Für einen absoluten Anfänger ist die Art weniger naheliegend, vor allem wenn sie ganz ohne Substrat gehalten wird. Wer bereits Erfahrung mit Vandas, montierten Orchideen oder Pflanzen in einer belüfteten Vitrine hat, wird den Wasserbedarf leichter einschätzen können.

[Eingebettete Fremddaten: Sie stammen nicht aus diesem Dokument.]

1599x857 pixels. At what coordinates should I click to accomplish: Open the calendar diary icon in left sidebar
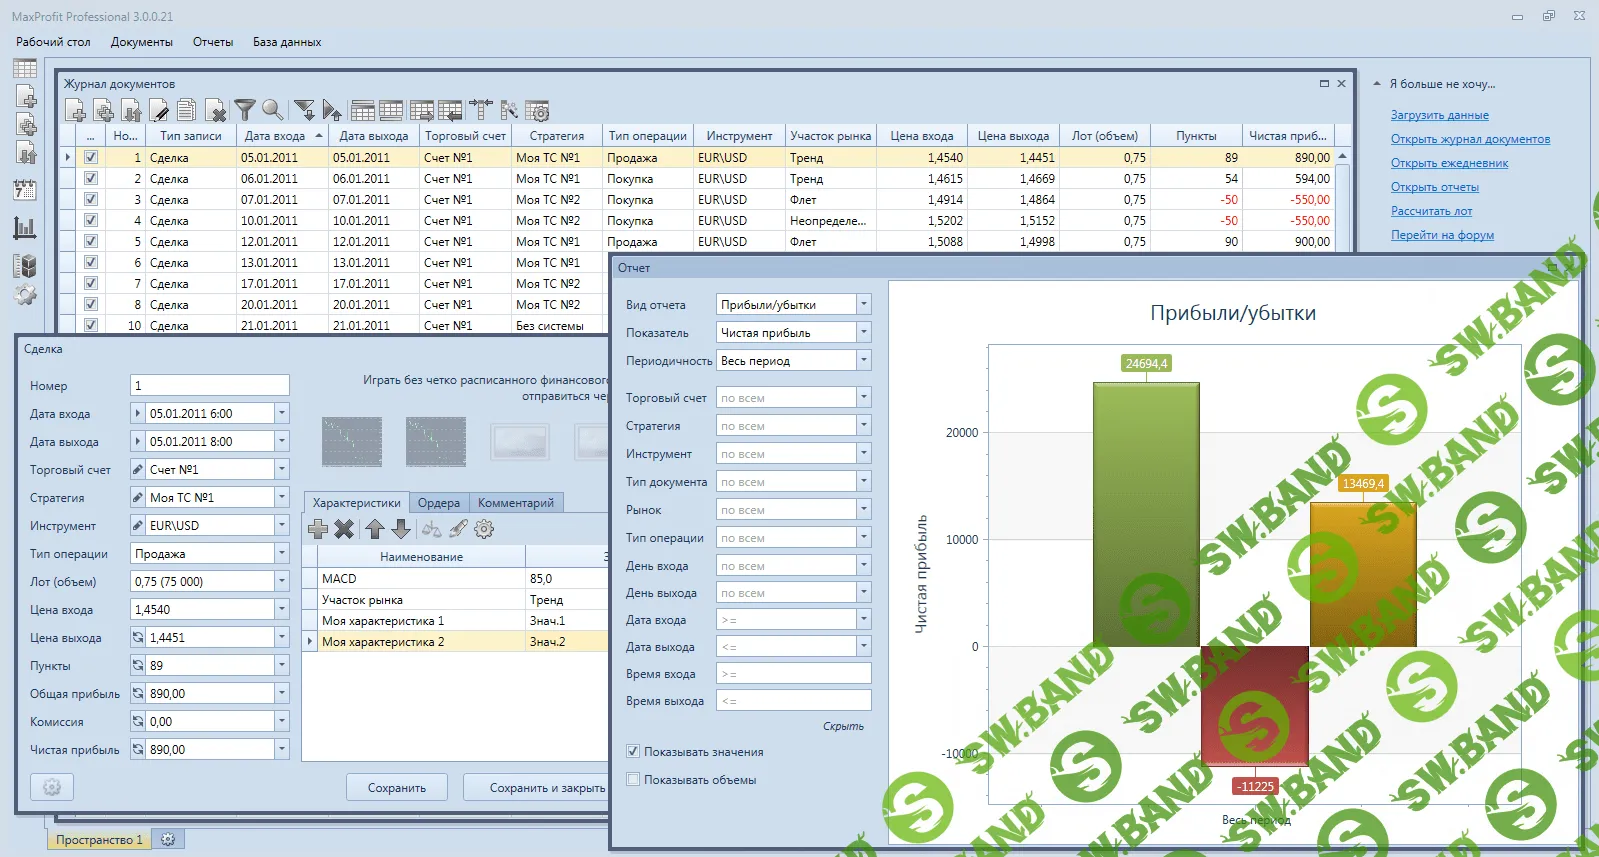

Die Art ist ebenfalls attraktiv für jemanden, der große Vanda-Hybriden als zu klobig empfindet, aber dennoch den Charakter frei hängender Wurzeln und langer Blütenstände schätzt.
Erfahrungen mit der Haltung im Haus, im Gewächshaus oder im Orchidarium
Zu Hause kann diese Vanda an einem sehr hellen Fenster wachsen, vorausgesetzt, die Wurzeln können regelmäßig befeuchtet werden und frei abtropfen. Ein kleiner offener Korb mit grober Rinde ist hier oft praktischer als völlig nackte Wurzeln. Beachten Sie jedoch die langen Luftwurzeln und den Blütenstiel, auch wenn die pflanze selbst relativ kompakt bleibt.
Ein mäßig warmes Gewächshaus bietet die beste Kombination aus Licht, Luftfeuchtigkeit, Luftbewegung und kühleren Nächten. Dadurch kann die pflanze sowohl kräftig wachsen als auch einen deutlichen Jahreszeitenrhythmus durchlaufen.
Die Angabe, dass diese Art für ein Terrarium geeignet ist, muss etwas differenziert betrachtet werden. V. coerulescens eignet sich vor allem für ein hohes, geräumiges und aktiv belüftetes Orchidarium oder einen großen Pflanzenschrank. Ein niedriges, geschlossenes Terrarium mit stehender Luft und ständig feuchten Wurzeln ist ungeeignet. Zudem können der Blütenstiel und die Luftwurzeln viel mehr Platz einnehmen, als die kompakte Blattmasse vermuten lässt.
Zusätzlicher Pflegetipp
Geben Sie der pflanze im Herbst und frühen Winter über einige Wochen hinweg helleres Licht, kühlere Nächte und etwas längere Trockenphasen. Achten Sie dabei darauf, die Wurzeln gesund zu halten und ein Schrumpfen zu verhindern. Diese Kombination kommt dem natürlichen saisonalen Signal näher, als die pflanze vollständig trocken zu stellen, und erhöht die Wahrscheinlichkeit, dass ein ausgewachsenes Exemplar einen Blütenstiel bildet.
Kurze Produktbeschreibung
Vanda coerulescens ist eine kompakte botanische Vanda mit langen Trauben kleiner lavendelblauer Blüten und einem süßen, oft traubenartigen Duft. Die Art schätzt helles Licht, luftige Wurzeln und kühlere Nächte. Eine charaktervolle Sammlerorchidee für einen hellen Wohnraum, ein Gewächshaus oder ein gut belüftetes Orchidarium.